Chris: Why do you think that?
Josh: There’s a number of reasons we think maybe it’s coupled to, we’ve also noticed decreased sperm counts. And there’s a thought that…
Chris: Maybe that’s just Darwin?
Josh: Exactly. We think there’s a lack of hormone disruptors, we think, you know, the royal common one we hear about is BPA. But there’s a lot of chemicals we think that we’re being exposed to now that we weren’t necessarily 20, 30 years ago.
And that these are, are causing low testosterone levels and in turn may be causing low sperm counts.
Chris: Energy drinks?
Josh: I don’t know if there’s been any association between that. But I do know that, you know, those energy drinks often have lots of sugar. And probably the worst thing for you is liquid sugar.
It gets absorbed so fast, it causes your insulin to spike so hard. And…
Chris: Insulin resistant jumps in and you’re all sorts of messed up.
Josh: Exactly. And then it just kind of perpetuates itself. So yeah.
Chris: So stay away from liquid sugar.
Josh: Liquid sugar, exactly.
Chris: Okay. So, urinary tract, your a urologist. Does any of those type of issues, like make ED worse or better?
Josh: Not really. I mean, they’re not, there’s not really an association with them, but it is associated in the fact that it’s more common as you get older. So the older a guy gets, the more likely he is to have urinary issues and then the more likely he is to get erectile dysfunction.
Chris: And you said something about pumpkin seed oil earlier, right?
Josh: Yeah. So, there’s two natural supplements. There’s something called pumpkin seed oil, and then saw palmetto. There are a lot, there are others out there, you know, that can help. But these are actually, probably one of the, some of the more well-studied…
Chris: Are they over the counter?
Chris: Pumpkin seed oil and saw palmetto over the counter to help urinary.
Josh: Yep. Yep. Absolutely. And then there’s a lot of other supplements that’ll have things like turmeric and some other things in there that, you know, can potentially help.
Chris: Great, great. You’re married. How many kids?
Josh: So, his and her situation. So, I’m on my second marriage. I’ve got two kids and then my wife has got four kids, so total we’ve got six. So we’ve got quite the circus.
Chris: Do you have a housekeeping named Alice?
Josh: No, I wish. Definitely my wife wishes.
Chris: Oh yeah, I bet. Right?
Josh: So, yeah, we recently had to buy a new vehicle there that seats eight. I never imagined myself having a vehicle that seats eight people but…
Chris: Giant excursion or something. Maybe even a small bus.
Josh: Well you know what? So it gets where, you know, like Chloe’s family, like they’re, they had one of those Ford econo line bus, basically van? Like a van 13 passenger van, you know?

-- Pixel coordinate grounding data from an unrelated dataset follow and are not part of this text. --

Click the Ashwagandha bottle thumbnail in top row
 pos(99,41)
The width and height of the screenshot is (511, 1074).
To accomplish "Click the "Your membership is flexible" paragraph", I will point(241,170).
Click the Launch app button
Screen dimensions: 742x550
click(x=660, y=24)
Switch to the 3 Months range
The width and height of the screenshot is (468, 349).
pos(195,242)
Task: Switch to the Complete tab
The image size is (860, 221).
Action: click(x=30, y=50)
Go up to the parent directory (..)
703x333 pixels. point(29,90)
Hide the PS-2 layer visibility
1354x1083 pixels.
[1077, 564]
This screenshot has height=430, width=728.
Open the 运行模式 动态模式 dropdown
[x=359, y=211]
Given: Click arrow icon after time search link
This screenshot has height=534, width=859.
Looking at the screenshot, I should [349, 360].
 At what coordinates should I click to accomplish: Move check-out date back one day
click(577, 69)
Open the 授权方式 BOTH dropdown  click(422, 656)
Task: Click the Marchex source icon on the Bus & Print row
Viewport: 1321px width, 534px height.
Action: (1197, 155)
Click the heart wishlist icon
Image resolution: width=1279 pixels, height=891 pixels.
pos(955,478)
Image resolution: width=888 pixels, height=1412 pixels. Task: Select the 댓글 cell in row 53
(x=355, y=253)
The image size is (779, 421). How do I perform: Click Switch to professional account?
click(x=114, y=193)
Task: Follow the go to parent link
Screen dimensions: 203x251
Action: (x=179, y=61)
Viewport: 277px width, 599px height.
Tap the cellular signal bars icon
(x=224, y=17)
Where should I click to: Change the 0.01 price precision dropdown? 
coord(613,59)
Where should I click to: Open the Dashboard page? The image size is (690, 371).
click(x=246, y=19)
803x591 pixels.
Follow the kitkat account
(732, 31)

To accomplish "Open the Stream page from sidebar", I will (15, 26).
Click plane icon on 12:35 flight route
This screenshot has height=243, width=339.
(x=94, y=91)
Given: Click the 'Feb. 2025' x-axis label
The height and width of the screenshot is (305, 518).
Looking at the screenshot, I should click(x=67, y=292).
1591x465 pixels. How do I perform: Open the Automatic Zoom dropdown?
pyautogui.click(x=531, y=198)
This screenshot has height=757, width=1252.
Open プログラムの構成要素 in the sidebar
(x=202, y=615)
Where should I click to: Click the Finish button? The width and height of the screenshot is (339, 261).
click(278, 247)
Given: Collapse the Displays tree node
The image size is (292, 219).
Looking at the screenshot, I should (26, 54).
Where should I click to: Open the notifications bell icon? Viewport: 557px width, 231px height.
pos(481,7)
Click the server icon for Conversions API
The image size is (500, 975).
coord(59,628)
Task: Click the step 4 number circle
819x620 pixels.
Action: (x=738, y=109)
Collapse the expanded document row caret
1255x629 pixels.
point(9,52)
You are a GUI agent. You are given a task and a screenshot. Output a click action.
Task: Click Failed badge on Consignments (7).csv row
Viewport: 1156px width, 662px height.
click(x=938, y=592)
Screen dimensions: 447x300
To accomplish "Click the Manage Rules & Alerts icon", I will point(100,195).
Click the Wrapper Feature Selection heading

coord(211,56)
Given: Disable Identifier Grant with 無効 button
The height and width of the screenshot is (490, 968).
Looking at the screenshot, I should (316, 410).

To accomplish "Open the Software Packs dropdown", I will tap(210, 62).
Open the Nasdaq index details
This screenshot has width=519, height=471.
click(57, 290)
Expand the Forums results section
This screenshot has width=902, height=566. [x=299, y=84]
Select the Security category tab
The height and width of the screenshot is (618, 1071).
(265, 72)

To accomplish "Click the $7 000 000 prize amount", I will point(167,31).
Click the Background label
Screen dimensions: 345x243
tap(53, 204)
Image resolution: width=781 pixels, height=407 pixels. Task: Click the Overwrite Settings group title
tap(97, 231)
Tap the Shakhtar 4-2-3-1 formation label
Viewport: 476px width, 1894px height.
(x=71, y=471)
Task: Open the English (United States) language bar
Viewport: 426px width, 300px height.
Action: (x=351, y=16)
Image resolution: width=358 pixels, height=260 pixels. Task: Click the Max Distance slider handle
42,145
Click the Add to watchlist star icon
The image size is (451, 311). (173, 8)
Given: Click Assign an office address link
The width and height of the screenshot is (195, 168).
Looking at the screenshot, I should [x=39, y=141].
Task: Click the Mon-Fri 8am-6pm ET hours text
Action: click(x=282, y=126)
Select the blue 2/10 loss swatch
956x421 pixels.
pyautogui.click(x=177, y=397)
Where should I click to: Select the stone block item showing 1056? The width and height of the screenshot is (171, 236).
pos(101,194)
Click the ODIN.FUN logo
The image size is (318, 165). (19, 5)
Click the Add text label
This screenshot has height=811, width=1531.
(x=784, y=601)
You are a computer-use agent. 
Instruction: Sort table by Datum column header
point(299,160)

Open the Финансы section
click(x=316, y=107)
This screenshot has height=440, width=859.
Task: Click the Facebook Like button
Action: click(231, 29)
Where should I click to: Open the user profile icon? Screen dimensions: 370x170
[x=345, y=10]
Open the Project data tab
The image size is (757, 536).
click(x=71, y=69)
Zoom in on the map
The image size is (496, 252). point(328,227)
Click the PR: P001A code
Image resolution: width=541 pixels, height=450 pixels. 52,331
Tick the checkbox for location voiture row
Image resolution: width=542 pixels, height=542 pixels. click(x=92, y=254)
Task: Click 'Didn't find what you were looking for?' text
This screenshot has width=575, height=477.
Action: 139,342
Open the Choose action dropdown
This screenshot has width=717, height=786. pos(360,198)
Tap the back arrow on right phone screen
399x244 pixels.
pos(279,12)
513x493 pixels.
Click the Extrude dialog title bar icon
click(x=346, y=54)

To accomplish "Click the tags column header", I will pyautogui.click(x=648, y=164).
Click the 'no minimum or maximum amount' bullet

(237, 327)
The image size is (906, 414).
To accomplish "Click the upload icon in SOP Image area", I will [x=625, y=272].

Chris: Yeah. I mean, yeah. Cause we were talking earlier before the show and your wife has like 7,000 siblings.
Chris: Okay. Josh, thank you so much for joining the show, like you said, LinkedIn, they can find you?
Josh: Yep. LinkedIn and just the, if you go to the TRIOS website, find a provider, urologist. I’m the only urologist there.
Chris: And go into the comment or the notes on the episode two, his information will be in there. Josh, thank you so much for joining the show.
Chris: I appreciate you coming in and being one of the first episodes.
Josh: I love it.
Chris: First guests in studio. Thank you, sir.
Josh: Hey, thank you so much. I appreciate it. Take care.